Yeri gelmişken Lâl kitabın bu önemli yayınından söz etmeden geçmek olmaz. Eerie ve Creepy'nin DarkHorse tarafından yeniden hayata kazandırılan Koleksiyon serisinin ilk ikişer kitabını 2011'de yayınlayarak bu önemli açığı kapatmak üzere harekete geçtiler. Ben iki serinin de 1. kitaplarını aldım, kalitesini gördükten sonra 2. leri de en kısa zamanda almaya kararlıyım. Zaten bu hizmetin (ben buna ticaretten ziyade hizmet gözüyle bakıyorum artık) sürebilmesi için de alıcısının olması gerekiyor.

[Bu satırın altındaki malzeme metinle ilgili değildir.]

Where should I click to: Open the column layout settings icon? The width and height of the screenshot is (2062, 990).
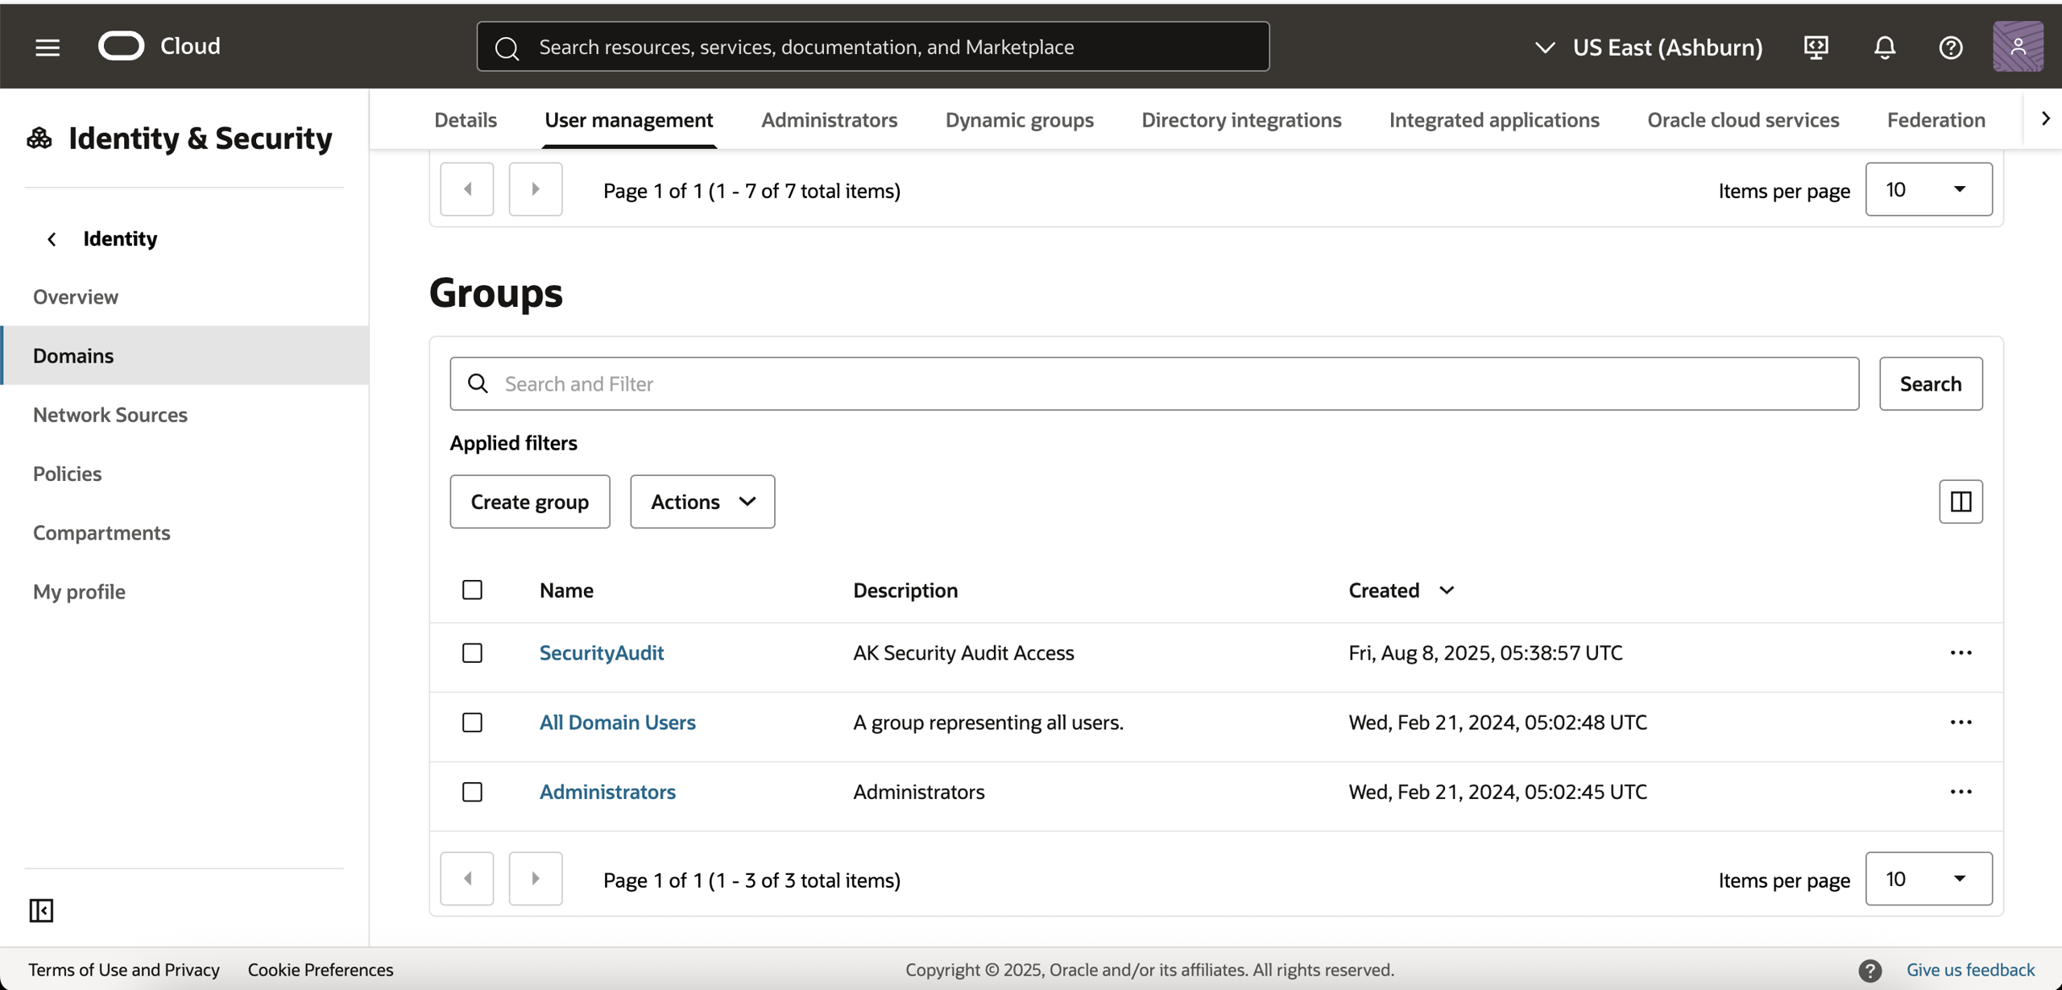[x=1961, y=501]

Bu üç ayrı platformdan okumayı -eğer isterseniz- geriye doğru yapmanızı öneriyorum. Çizgihikâye, film, orijinal kısahikâye sırasıyla, tatmin edici bir sonuç alacağınızı düşünüyorum, benim gibi. Orijinal ve uyarlamalar arasındaki küçük final farkları da ayrıca değerlendirme gerektirebilir. Kendi çevirim, orijinal Goodwin metinine mümkün olduğunca sadık kalarak, tamamen kişisel nedenlerle, sırf bu keyfi yaşamak için, bu üçlü okuma sürecinde yapılmıştır. (Lâl Kitap kızmaz umarım)


2 yorum:

  1. Hoş bir konuya temas etmişsin. Korku, özellikle de sinema sektörünün vazgeçilmez teması. En kötü ürünlerin bile kör bakla misali alıcısı oluyor. Gerçek korkulardan kaçmak için yalan olanlarına sarılmak, çivinin çiviyi sökmesi gibi bir şey herhalde..

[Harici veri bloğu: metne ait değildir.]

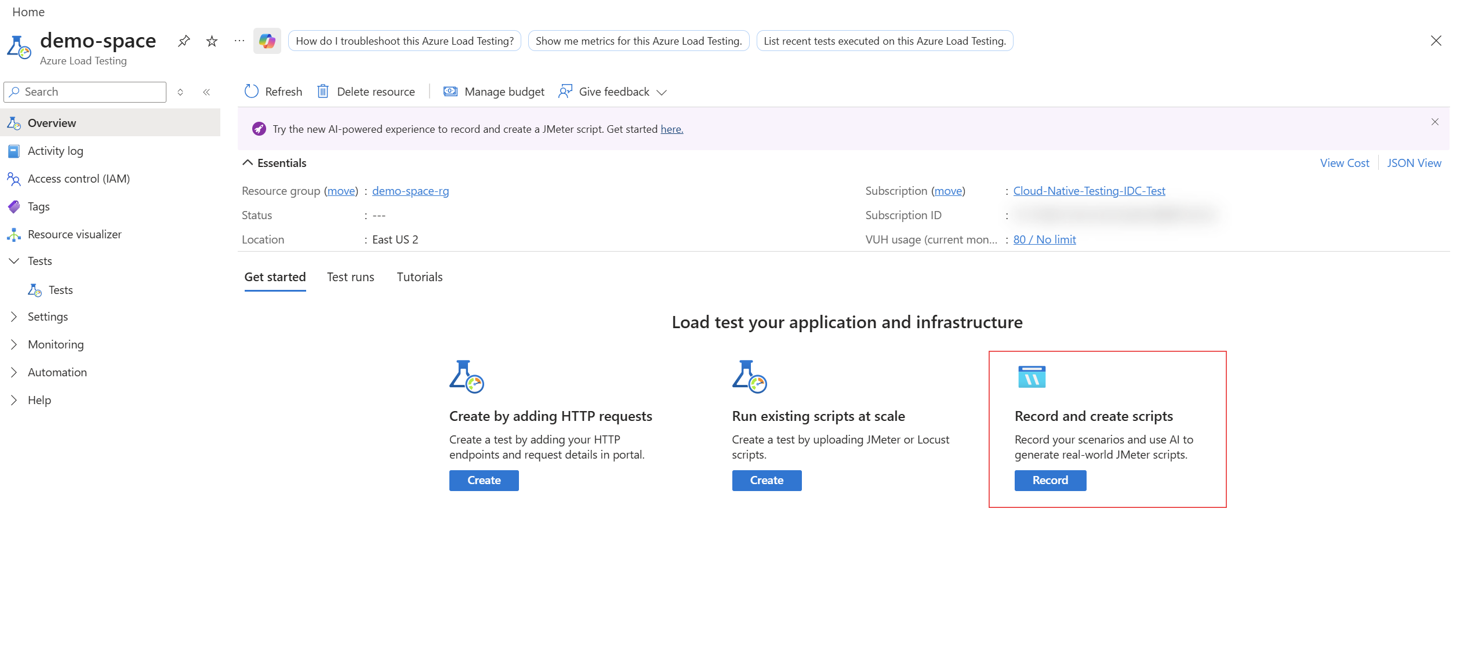Click the Delete resource trash icon

[323, 92]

    İlk korku filmimi 6-7 yaşlarında Arı sinemasının indirimli cumartesi matinesende seyretmiştim. "Mumya'nın İntikamı"... Hala belleğimde olması korkunun gücü hakkında fikir verir bana. :)

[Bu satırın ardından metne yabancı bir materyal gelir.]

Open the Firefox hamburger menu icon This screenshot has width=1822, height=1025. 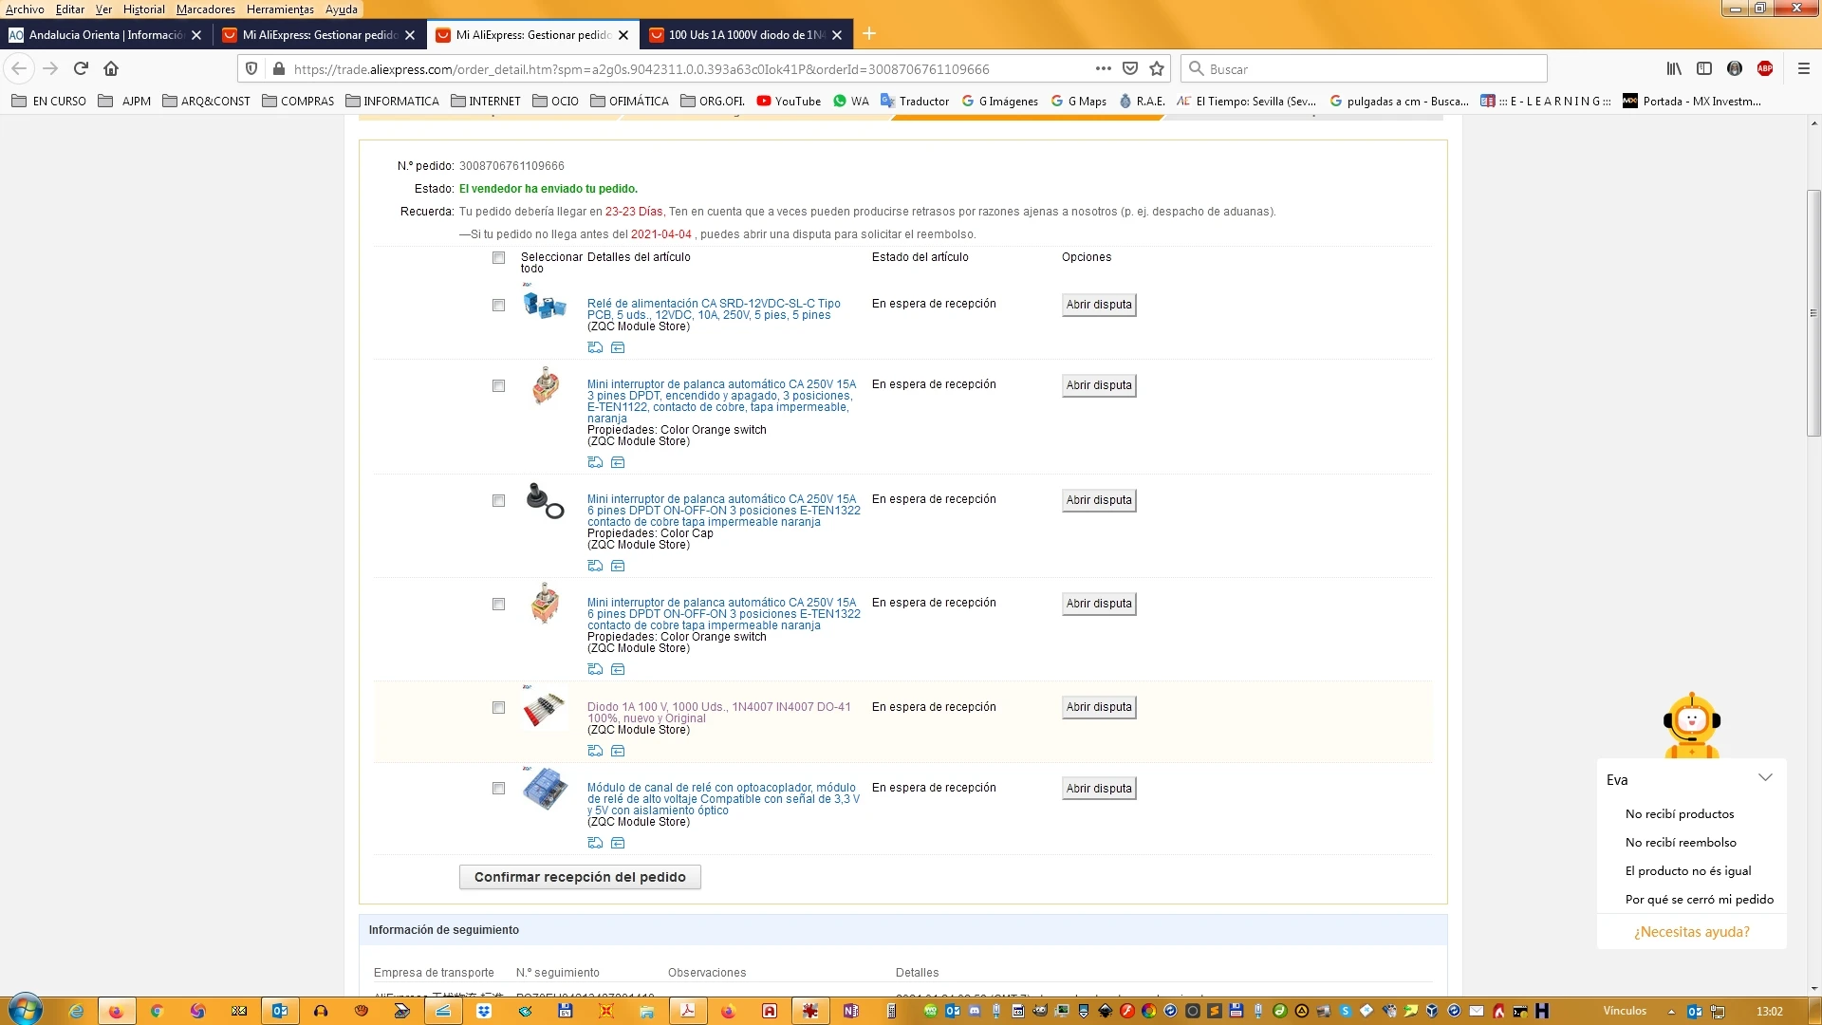pyautogui.click(x=1804, y=68)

    Yaş ilerleyip şablonlarını çözdüğümde eski tadı alamaz oldum korku filmlerinden, ama insan yine de şöyle sıkı bir korku filmi olsa da seyretsek diyor, zaman zaman.

    YanıtlaSil
    Yanıtlar
    1. Daha sonrasında sosyal-psikolojik gelişimlere uğramakla birlikte korkunun genlerimizden gücünü aldığını düşünüyorum. Vardır elbet bu konuda bilimsel araştırma sonuçları, bulsak da okusak.

      Tarz olarak korkunun da her şeyde olduğu gibi yeniliğe ihtiyacı var. Kanıksandığı yerde ilgiyi kaybediyor. Ben bunu 'kaşarlanma hali' olarak niteliyorum. Hele bizim gibi 'görmüş geçirmiş'ler, yani 'kaşarlanmış izleyici' için geriye sadece geçmişe dönüp bir klasik seyretmenin keyfi kalıyor.

      Buna en güzel örnek, günümüz korku sineması salgınının başlangıcını teşkil eden, Japon korku sinemasının batılılar tarafından keşfi değil mi? Tamamen 'yeni'ydi, ve bir süre ortalığı kasdı kavurdu. (Ring, Odishon, A Tale of two Sisters, Dark Waters) O depremin artçı sarsıntıları hâlâ etkisiz şekilde de olsa sürüyor. Ama sonunda onu da kanıksadık ve çıta daha yükseğe çıktı.

      Benim sinemada ilk korkuşum, yine ilkokul çağımda Balıkesir'de bir eski filmlerin tekrar gösterimi seansında seyrettiğim, benimle yaşıt 'The Fly' ile. Çok sonra Cronenberg başarılı bir şekilde hikâyeyi yeniden ele almıştı -Jeff Goldblum gibi herifle nasıl başarısız olabilirdi ki o film?-, ama ilk filmin atmosferini yakaladığını söyleyemem. Bak, aslında bu da bir üçleme konusu olabilir. George Langelaani The Fly adlı öyküyü Playboy'da 1957'de yayınlamış. 1958'de filmi yapıldı, bir yerlerde de çizgihikâyesi vardır herhalde!

      'Mumyanın İntikamı' benim de aklımda kalmış bir isim. Ama güvenilir bir isim değil. Malûm 30'lar-50'ler arası epey mumya filmi var. Bizdeyse daha sonra uydurma isimlerle gösterildiler pek çok kere. Yoksa şu meşhur Boris Karlof'un Prens Im-Ho-Tep'in hikâyesi mi acaba? Ama o da çok eskidir.